■ Selected extract
· · · · ·
Again, let’s step back to our more standard example of vegetable consumption and high blood pressure. Imagine that researchers using the NHANES found a link between the two. As I have noted many times before, a primary issue with this type of study is that the people who eat more vegetables also behave differently in other ways, so it’s hard to know if the vegetables are the key behavior.

This correlation-not-causation concern is important. But what is good about this study design is that everyone in the study is drawn from the same sample. That is: when researchers go out to recruit participants for the NHANES, they do so with no knowledge about their blood pressure or vegetable habits. In many cases with large surveys, the intention is to be representative of some broader population. This means that while we worry about the interrelationship between various behaviors, we do not worry that the people with high blood pressure are drawn from a completely different population.

In case-control studies, we add this layer of concern. The design of the study often results in the samples being drawn from different populations. To consider the brain cancer case: it is common to identify cancer patients by working with a hospital; researchers would attempt to enroll (say) all the pediatric brain cancer cases at a hospital or hospital system.

The control group is recruited from the general population. Herein lies a problem. When you recruit people for a study from the general population, you typically get a fairly selected sample. People who are in the case group — with a sick child — usually have high participation because they hope to get some answers. People who are unaffected but volunteer to participate tend to be very different — in some ways that you can see and some that are harder to see. When you compare behaviors between cases and controls, you now worry about differences in the sampling that could drive your results.
· · · · ·
■ Excerpted records
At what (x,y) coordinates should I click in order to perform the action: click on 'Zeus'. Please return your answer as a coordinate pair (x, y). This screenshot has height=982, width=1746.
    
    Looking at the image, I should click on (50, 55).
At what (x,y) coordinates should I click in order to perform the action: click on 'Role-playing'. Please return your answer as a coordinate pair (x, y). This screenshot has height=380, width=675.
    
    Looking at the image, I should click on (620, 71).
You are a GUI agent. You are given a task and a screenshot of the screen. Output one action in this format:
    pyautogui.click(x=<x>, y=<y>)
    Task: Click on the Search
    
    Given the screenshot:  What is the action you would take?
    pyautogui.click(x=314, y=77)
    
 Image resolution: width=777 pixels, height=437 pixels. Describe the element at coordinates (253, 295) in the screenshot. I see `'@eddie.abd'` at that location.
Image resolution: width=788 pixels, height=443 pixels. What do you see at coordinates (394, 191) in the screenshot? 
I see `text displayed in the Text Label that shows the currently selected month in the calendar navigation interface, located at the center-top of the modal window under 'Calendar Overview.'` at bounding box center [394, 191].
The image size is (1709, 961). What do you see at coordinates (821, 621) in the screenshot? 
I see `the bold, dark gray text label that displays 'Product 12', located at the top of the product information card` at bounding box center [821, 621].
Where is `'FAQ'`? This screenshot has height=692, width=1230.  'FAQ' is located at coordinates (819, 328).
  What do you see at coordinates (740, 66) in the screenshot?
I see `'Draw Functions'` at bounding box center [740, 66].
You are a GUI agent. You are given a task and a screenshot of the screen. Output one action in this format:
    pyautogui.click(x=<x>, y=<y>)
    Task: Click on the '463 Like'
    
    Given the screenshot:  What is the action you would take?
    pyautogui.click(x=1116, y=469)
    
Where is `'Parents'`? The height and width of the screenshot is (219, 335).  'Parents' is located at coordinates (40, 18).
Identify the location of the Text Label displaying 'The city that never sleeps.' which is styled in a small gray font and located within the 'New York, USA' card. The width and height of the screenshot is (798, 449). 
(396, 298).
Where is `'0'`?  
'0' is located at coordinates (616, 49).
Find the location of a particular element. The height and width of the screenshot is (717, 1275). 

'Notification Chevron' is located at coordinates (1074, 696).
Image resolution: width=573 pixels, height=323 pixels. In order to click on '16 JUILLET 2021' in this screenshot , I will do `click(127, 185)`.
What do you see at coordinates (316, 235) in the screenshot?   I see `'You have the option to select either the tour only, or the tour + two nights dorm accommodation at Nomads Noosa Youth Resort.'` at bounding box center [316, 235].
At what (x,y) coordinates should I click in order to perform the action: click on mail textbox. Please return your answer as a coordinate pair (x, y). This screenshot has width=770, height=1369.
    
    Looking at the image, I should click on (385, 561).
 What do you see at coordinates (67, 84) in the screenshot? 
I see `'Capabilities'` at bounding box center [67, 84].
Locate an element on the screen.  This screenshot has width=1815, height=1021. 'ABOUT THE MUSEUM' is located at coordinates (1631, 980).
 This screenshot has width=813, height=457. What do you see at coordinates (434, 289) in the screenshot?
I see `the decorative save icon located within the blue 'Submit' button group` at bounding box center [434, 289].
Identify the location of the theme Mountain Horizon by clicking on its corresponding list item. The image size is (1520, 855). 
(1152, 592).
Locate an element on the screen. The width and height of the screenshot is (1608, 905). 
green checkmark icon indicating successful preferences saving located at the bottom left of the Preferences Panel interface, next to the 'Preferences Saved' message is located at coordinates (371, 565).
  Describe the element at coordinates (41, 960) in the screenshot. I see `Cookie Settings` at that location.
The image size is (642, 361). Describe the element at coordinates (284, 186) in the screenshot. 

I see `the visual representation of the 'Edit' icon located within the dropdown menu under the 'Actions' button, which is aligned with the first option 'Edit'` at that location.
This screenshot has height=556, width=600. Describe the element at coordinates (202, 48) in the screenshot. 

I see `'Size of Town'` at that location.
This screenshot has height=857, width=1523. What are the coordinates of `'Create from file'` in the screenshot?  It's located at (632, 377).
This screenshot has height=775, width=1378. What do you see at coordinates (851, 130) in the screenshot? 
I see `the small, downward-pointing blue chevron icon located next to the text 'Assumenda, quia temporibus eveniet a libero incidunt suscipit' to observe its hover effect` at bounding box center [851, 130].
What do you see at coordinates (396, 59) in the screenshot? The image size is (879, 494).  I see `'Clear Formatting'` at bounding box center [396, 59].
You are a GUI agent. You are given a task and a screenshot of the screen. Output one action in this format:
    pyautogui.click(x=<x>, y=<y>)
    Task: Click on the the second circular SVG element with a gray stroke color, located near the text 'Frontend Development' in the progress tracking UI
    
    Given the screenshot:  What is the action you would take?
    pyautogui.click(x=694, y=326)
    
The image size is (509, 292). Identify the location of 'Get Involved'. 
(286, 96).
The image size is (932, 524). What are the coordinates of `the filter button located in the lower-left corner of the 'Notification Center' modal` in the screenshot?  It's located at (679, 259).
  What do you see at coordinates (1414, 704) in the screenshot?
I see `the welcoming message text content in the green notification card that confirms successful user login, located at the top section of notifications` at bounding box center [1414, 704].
· · · · ·
■ Task item A
In the passage on case-control studies, why do people in the case group usually participate at high rates?
■ Task item B
Continue the passage on case-control study design from the point where it stops.

■ Task answer A
They participate because they hope to get some answers.

■ Task answer B
In the hot-dogs-and-brain-cancer data: in the largest study, the control population is on average much better educated than the case group. This is almost certainly due to recruitment — when you go to recruit people to be in studies, better-educated people are more likely to volunteer. What the authors find is that the control group is less likely to do things like eat hot dogs, and more likely to take vitamins. One possibility is that these behaviors are associated with pediatric brain cancer. But another, in my view much more plausible, explanation is that these behaviors are associated with education, and the difference in the sample is explaining what we see.

These issues arise here even though parental education and childhood brain cancer have no clear reason to be linked. It’s not that there are other behaviors we need to control for; it’s that the entire exercise is flawed based on participant selection.

It is possible to do a study like this in a way that is more believable. In Cribsheet I talk about one study of the link between breastfeeding and SIDS deaths that I think is compelling. In this study, the “cases” are infants who died of SIDS. The study takes place in the U.K., where home-visiting nurses visit parents post-birth. The authors use as controls the infants who are in the same nurse home-visiting rotation. In this way, they are really pulling from the same sample. To be clear: this study still has all the problems of correlation and causation, but it does not also have the differential sample problem (the authors do not find links between breastfeeding and SIDS in this study).

Case-control studies have a number of other potential problems. One issue is the difficulty for people of recalling behaviors that occurred in the past (i.e. how often you ate hot dogs while pregnant seven years ago) and the possibility that this recall may be influenced by your group. If you think that hot dogs cause brain cancer, maybe you over-remember your consumption. It’s hard to evaluate these issues, and they vary across designs.

Bottom line: Sometimes case-control studies are the only option, but they should be interpreted with extreme caution.

Second bottom line: It is fine to eat hot dogs in pregnancy.